All of the data needs to be reproduced with no alterations.

SOURCE DATA section start

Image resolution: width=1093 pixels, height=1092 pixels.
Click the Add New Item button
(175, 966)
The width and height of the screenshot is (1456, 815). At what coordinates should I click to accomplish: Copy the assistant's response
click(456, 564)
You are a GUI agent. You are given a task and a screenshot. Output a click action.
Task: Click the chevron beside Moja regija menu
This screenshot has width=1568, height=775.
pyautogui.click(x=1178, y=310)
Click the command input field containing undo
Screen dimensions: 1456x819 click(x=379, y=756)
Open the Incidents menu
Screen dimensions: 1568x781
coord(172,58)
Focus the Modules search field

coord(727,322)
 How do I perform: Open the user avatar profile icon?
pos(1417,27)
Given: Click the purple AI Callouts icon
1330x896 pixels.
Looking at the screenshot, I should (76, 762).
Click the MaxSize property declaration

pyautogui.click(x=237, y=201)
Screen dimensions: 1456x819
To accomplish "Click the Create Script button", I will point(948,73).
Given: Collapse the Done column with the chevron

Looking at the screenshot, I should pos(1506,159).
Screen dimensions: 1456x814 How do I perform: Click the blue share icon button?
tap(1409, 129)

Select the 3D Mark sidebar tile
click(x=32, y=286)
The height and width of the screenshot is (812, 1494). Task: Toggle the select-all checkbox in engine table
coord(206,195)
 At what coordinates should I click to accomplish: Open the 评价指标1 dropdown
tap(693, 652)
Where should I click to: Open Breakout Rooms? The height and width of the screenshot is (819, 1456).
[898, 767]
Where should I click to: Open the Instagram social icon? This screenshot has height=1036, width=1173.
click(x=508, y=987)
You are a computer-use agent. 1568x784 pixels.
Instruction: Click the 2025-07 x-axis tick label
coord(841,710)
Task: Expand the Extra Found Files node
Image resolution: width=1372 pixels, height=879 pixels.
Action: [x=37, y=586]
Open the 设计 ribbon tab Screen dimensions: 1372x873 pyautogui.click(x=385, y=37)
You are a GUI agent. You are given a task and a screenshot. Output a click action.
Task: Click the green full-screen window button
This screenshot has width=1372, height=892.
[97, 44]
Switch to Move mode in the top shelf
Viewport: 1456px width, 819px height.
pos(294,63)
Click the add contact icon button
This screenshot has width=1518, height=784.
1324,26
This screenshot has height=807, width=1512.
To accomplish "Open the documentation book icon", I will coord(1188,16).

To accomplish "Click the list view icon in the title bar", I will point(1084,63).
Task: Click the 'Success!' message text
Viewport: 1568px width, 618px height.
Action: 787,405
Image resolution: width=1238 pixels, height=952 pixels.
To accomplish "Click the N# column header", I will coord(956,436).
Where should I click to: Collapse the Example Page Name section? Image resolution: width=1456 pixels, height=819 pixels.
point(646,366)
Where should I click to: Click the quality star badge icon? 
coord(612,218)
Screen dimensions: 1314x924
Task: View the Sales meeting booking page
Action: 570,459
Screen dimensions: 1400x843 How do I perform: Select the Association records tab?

SOURCE DATA section end

== TASK OUTPUT ==
Image resolution: width=1093 pixels, height=1092 pixels.
Click the Add New Item button
(175, 966)
The width and height of the screenshot is (1456, 815). At what coordinates should I click to accomplish: Copy the assistant's response
click(456, 564)
You are a GUI agent. You are given a task and a screenshot. Output a click action.
Task: Click the chevron beside Moja regija menu
This screenshot has width=1568, height=775.
pyautogui.click(x=1178, y=310)
Click the command input field containing undo
Screen dimensions: 1456x819 click(x=379, y=756)
Open the Incidents menu
Screen dimensions: 1568x781
coord(172,58)
Focus the Modules search field

coord(727,322)
 How do I perform: Open the user avatar profile icon?
pos(1417,27)
Given: Click the purple AI Callouts icon
1330x896 pixels.
Looking at the screenshot, I should (76, 762).
Click the MaxSize property declaration

pyautogui.click(x=237, y=201)
Screen dimensions: 1456x819
To accomplish "Click the Create Script button", I will point(948,73).
Given: Collapse the Done column with the chevron

Looking at the screenshot, I should pos(1506,159).
Screen dimensions: 1456x814 How do I perform: Click the blue share icon button?
tap(1409, 129)

Select the 3D Mark sidebar tile
click(x=32, y=286)
The height and width of the screenshot is (812, 1494). Task: Toggle the select-all checkbox in engine table
coord(206,195)
 At what coordinates should I click to accomplish: Open the 评价指标1 dropdown
tap(693, 652)
Where should I click to: Open Breakout Rooms? The height and width of the screenshot is (819, 1456).
[898, 767]
Where should I click to: Open the Instagram social icon? This screenshot has height=1036, width=1173.
click(x=508, y=987)
You are a computer-use agent. 1568x784 pixels.
Instruction: Click the 2025-07 x-axis tick label
coord(841,710)
Task: Expand the Extra Found Files node
Image resolution: width=1372 pixels, height=879 pixels.
Action: [x=37, y=586]
Open the 设计 ribbon tab Screen dimensions: 1372x873 pyautogui.click(x=385, y=37)
You are a GUI agent. You are given a task and a screenshot. Output a click action.
Task: Click the green full-screen window button
This screenshot has width=1372, height=892.
[97, 44]
Switch to Move mode in the top shelf
Viewport: 1456px width, 819px height.
pos(294,63)
Click the add contact icon button
This screenshot has width=1518, height=784.
1324,26
This screenshot has height=807, width=1512.
To accomplish "Open the documentation book icon", I will coord(1188,16).

To accomplish "Click the list view icon in the title bar", I will point(1084,63).
Task: Click the 'Success!' message text
Viewport: 1568px width, 618px height.
Action: 787,405
Image resolution: width=1238 pixels, height=952 pixels.
To accomplish "Click the N# column header", I will coord(956,436).
Where should I click to: Collapse the Example Page Name section? Image resolution: width=1456 pixels, height=819 pixels.
point(646,366)
Where should I click to: Click the quality star badge icon? 
coord(612,218)
Screen dimensions: 1314x924
Task: View the Sales meeting booking page
Action: 570,459
Screen dimensions: 1400x843 How do I perform: Select the Association records tab?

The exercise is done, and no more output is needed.